Ezcurra is also proud of his efforts to reintroduce the California condor to Baja California. He said there are now more than 60 condors in the region.
Ezcurra came to UC Riverside in 2008 as the director of the University of California Institute for Mexico and the United States, or UC Mexus, a bilateral research initiative to build cross-border academic collaboration between the U.S. and Mexico. He served in that role for 10 years and tripled the number of graduate students from Mexico in the UC system.

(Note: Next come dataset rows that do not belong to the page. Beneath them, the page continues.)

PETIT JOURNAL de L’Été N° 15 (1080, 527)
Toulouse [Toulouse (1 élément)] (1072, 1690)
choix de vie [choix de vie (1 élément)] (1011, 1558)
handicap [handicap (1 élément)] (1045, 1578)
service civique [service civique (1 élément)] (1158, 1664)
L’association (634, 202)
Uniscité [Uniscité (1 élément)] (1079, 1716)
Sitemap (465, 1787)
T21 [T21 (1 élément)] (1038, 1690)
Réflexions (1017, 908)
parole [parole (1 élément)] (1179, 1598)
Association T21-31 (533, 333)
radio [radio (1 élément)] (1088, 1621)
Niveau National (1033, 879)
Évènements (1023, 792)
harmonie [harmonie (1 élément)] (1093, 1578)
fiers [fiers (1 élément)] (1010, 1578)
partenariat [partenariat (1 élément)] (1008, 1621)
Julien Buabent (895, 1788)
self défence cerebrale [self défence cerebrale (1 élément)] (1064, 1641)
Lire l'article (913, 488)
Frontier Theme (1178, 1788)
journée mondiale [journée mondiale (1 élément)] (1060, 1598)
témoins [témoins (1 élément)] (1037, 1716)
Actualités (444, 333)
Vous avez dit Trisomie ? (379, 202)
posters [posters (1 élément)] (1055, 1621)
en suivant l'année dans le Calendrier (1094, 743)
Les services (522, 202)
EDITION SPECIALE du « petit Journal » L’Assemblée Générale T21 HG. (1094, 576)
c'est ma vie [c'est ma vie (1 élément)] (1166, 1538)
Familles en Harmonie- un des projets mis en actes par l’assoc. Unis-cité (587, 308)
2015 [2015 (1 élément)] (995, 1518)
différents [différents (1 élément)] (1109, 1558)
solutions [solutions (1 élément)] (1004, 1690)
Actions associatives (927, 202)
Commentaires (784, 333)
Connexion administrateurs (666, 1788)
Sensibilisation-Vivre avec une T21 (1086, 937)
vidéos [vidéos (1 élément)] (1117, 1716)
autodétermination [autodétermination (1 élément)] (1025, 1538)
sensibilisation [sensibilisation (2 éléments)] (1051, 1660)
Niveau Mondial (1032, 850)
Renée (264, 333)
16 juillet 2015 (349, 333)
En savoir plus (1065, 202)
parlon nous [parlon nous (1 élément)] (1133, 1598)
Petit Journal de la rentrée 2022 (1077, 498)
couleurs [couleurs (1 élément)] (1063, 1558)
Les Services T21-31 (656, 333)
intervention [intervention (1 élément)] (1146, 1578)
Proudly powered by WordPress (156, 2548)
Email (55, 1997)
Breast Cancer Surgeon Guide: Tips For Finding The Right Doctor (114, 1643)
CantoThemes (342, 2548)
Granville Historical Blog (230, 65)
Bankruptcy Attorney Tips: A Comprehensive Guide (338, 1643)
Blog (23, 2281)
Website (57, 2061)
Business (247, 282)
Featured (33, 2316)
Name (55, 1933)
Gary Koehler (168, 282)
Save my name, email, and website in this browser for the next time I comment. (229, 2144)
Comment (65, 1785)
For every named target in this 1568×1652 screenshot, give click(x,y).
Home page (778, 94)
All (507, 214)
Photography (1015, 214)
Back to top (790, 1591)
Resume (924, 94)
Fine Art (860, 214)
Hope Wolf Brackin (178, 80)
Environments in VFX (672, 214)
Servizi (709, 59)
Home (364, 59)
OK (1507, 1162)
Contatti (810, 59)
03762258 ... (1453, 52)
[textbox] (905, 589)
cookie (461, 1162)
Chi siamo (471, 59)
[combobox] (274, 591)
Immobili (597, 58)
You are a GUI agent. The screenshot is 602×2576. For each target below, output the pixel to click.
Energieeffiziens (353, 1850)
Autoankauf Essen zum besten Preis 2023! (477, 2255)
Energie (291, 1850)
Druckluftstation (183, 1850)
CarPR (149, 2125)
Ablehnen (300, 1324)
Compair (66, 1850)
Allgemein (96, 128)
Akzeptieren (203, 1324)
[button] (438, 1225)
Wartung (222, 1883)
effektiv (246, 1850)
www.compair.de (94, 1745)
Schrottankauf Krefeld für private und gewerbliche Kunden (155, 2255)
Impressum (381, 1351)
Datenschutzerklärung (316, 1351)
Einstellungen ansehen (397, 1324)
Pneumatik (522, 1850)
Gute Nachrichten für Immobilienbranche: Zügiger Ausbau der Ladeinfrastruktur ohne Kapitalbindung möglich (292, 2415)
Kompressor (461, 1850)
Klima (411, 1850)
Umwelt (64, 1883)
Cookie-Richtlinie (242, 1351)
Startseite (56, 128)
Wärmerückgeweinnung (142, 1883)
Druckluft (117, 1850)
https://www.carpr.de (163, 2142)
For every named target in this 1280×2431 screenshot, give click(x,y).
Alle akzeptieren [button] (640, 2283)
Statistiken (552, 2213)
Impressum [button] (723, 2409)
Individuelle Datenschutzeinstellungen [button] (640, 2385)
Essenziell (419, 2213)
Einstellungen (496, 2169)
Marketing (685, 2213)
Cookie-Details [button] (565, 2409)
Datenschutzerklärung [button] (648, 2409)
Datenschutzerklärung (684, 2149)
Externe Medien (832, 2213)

Ezcurra is also a fellow of the Ecological Society of America and corresponding fellow of the Mexican Academy of Sciences. He has developed two museum exhibits and an award-winning film on the Sea of Cortés. He also served as Scientific Chair of the Convention on International Trade in Endangered Species of Wild Fauna and Flora, and as president of Mexico’s National Institute of Ecology.
His current research projects tackle the past, present, and future of climate change. Ezcurra is working with researchers from several other universities to understand a mangrove forest recently discovered 200 miles from the ocean in southern Mexico. Mangroves are a coastal species, so their discovery that far inland and so many feet above sea level means the ocean must have once reached that far.
Ezcurra’s group is investigating how rapid sea-level rise during a warm period, known as an interglacial, around 125,000 years ago brought mangroves that stayed when the ocean retreated with the next glacial period. Sea rise was much higher and quicker in past interglacials, but with less human toll because no coastal cities or ports existed.
“The difference is 125,000 years ago we were not responsible for sea level rise,” he said. “Now we are.”
Another project with colleagues at the University of Guadalajara will examine digitized ancient and early colonial writings from Mexico called codices to explore the history of cactus and agave domestication in Mesoamerica.
“None but Mexican societies have domesticated them as fundamental cornerstones of agriculture,” he said, noting prickly pear cactus and agave were domesticated before corn, and have always remained a staple crop when it is too dry to grow corn, beans, or amaranth.
“These stalwart crops were and are the equivalent in Mesoamerica of olives in the Mediterranean,” he said.
Ezcurra hopes to encourage their use as crops able to flourish in the hotter, drier climate of our warming world.
The award will be presented February 16 at the American Association for the Advancement of Science's annual meeting.